バタヴィアという名は、オランダ人が自分たちの祖先と称したゲルマン系の部族バタウィに由来する。つまりこの都市は「オランダそのもの」を名乗っていた。1799年にVOCが解散すると会社の都ではなくなり、以後はオランダ領東インドの首府として植民地支配の中心であり続けた。
みんなの語呂(2件)
「これで覚える」は1つの事象につき1つだけ選べます。選び直すと、そちらへ移ります。
バタコ(バタヴィア)さん、イーロン(16)と行く(19)! いーなー(17)、キュキュッ(99)とジャムおじさん!
編集部・2026/8/28
編集部選評
四つの数字が全部そろっている。イーロンで16、行くで19、いーなーで17、キュキュッで99。1619年も1799年も、先頭の1まで句の内側に入っていて、どこにも省略がない。二つの年を積む句は年号を三桁に切り詰めがちだが、これは八桁ぶんを一行で運びきっている。
「イーロンと行く」の接ぎ方がうまい。人名を借りたあと、「と行く」で動詞につないでしまうので、名前が句の中で止まらずに流れていく。借りた名前は往々にして句の中で異物になるが、ここでは助詞ひとつで文の一部に溶けている。

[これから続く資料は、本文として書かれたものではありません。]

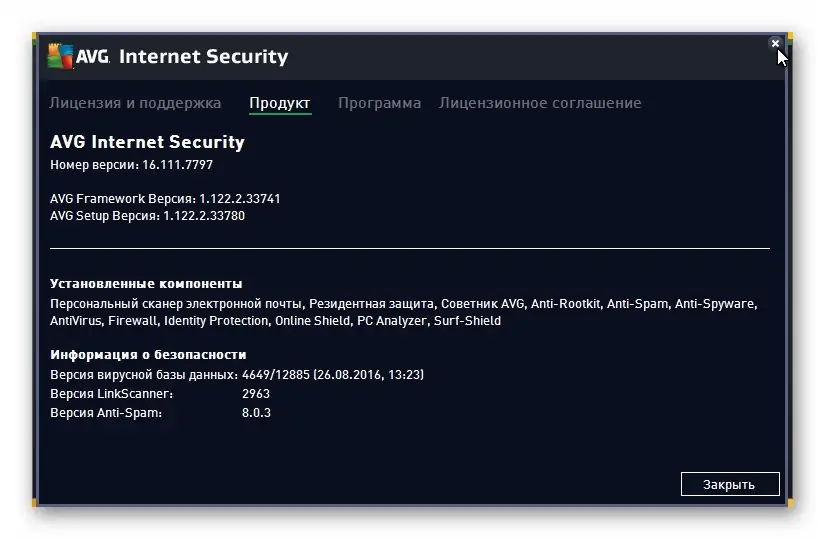Switch to the Программа tab
Viewport: 825px width, 539px height.
(379, 103)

面白いのは末尾のジャムおじさんである。この人物は数字も地名も担っていない。冒頭のバタコさんと同じ世界の住人であること、それだけが役目で、その一致が一行を単一の場面としてまとめている。捨て音ならぬ捨て人物であり、無駄に見えて、句の世界を閉じる仕事をしている。

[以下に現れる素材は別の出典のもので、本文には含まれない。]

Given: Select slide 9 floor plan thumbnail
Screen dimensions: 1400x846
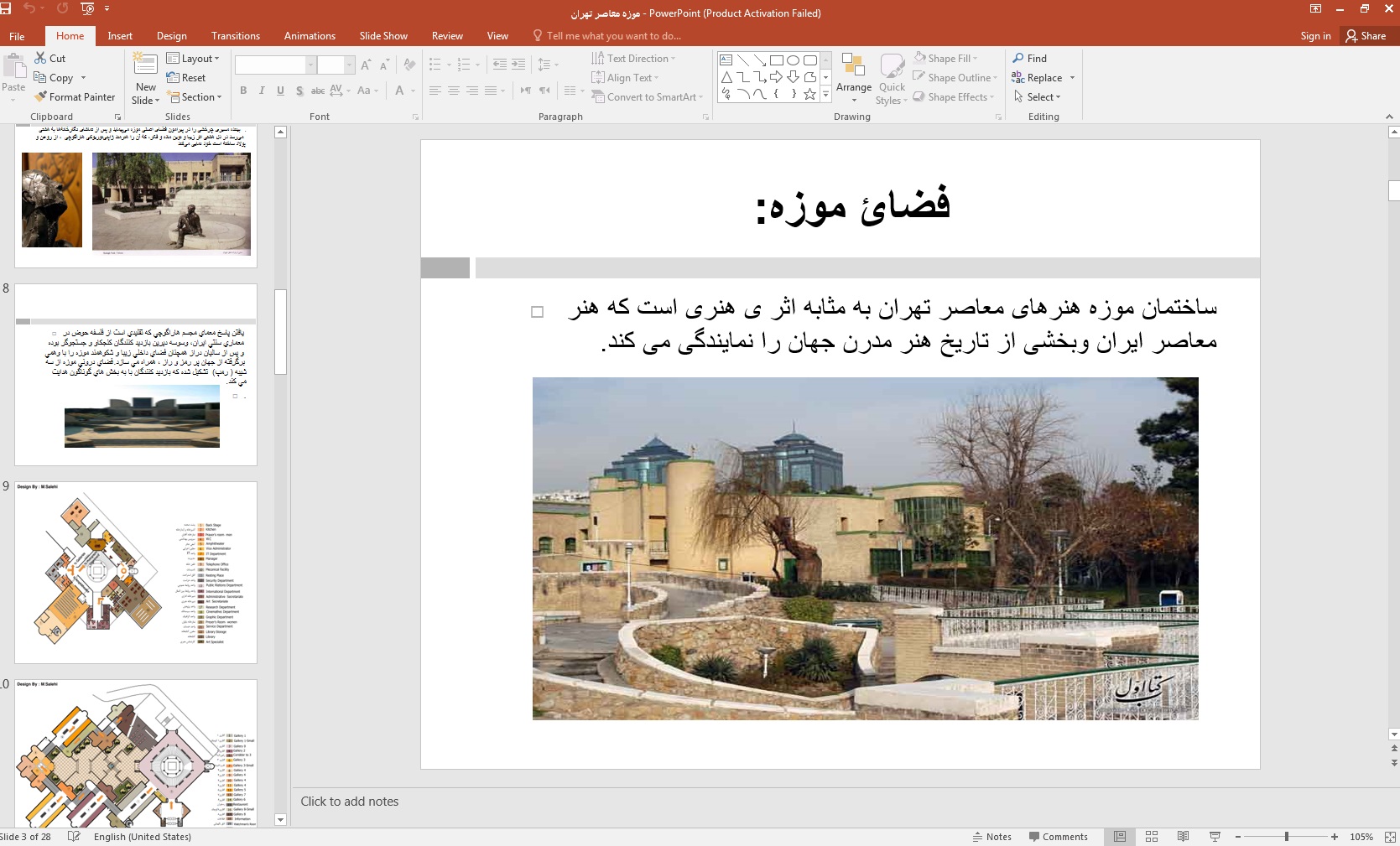Looking at the screenshot, I should [x=136, y=573].
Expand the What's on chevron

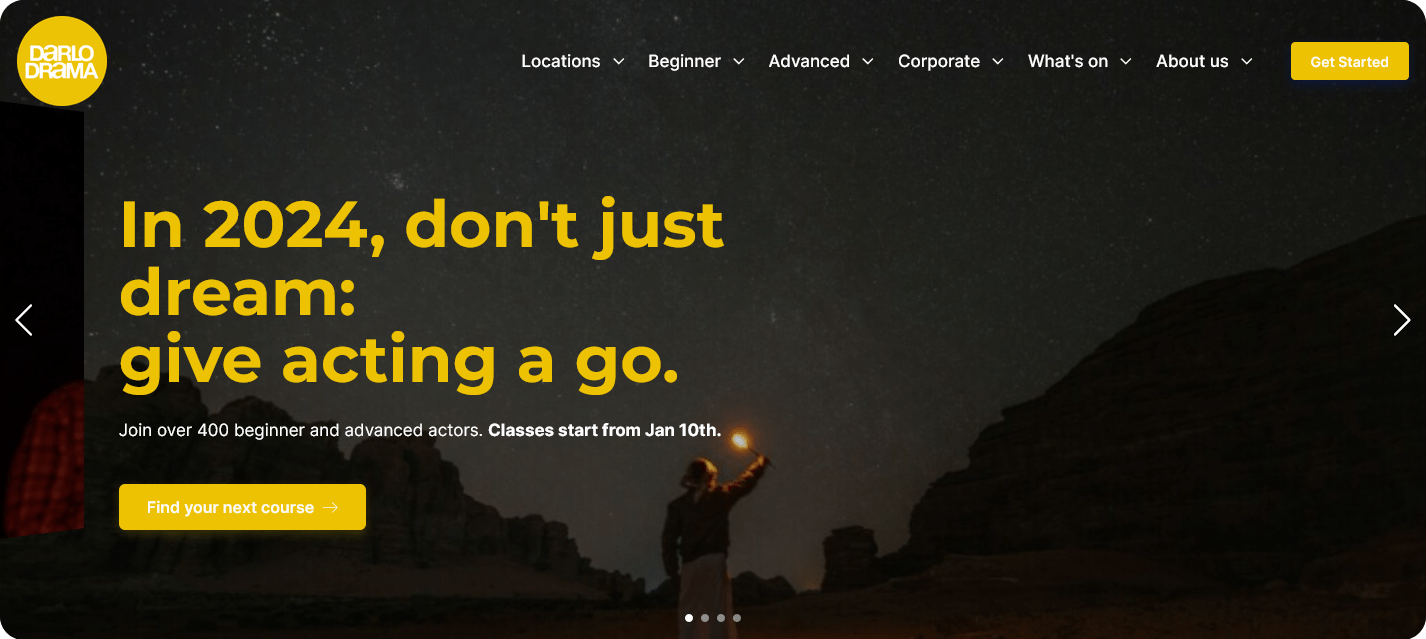click(1126, 61)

そして史実。バタヴィアという名は、オランダ人が自らの祖先と称したゲルマン系の部族バタウィから取られている。この都市は「オランダそのもの」を名乗っていた。さらに会社が解散した1799年、本国オランダもまた**バタヴィア共和国**を名乗っていた時期にあたる。ジャワの都と本国が同じ名を分け合ったその瞬間に、両者をつないでいた会社は消えている。句が挟んだ180年は、ちょうどその名が意味を持っていた期間である。
留保をひとつ。長い。覚えるべき二つの年より句のほうが長く、途中で一つ落とすと再構成が難しい。とくにジャムおじさんは何も担っていないぶん最初に落ちる。落ちても99はキュキュッが持っているので実害は小さいが、末尾が軽いのは確かである。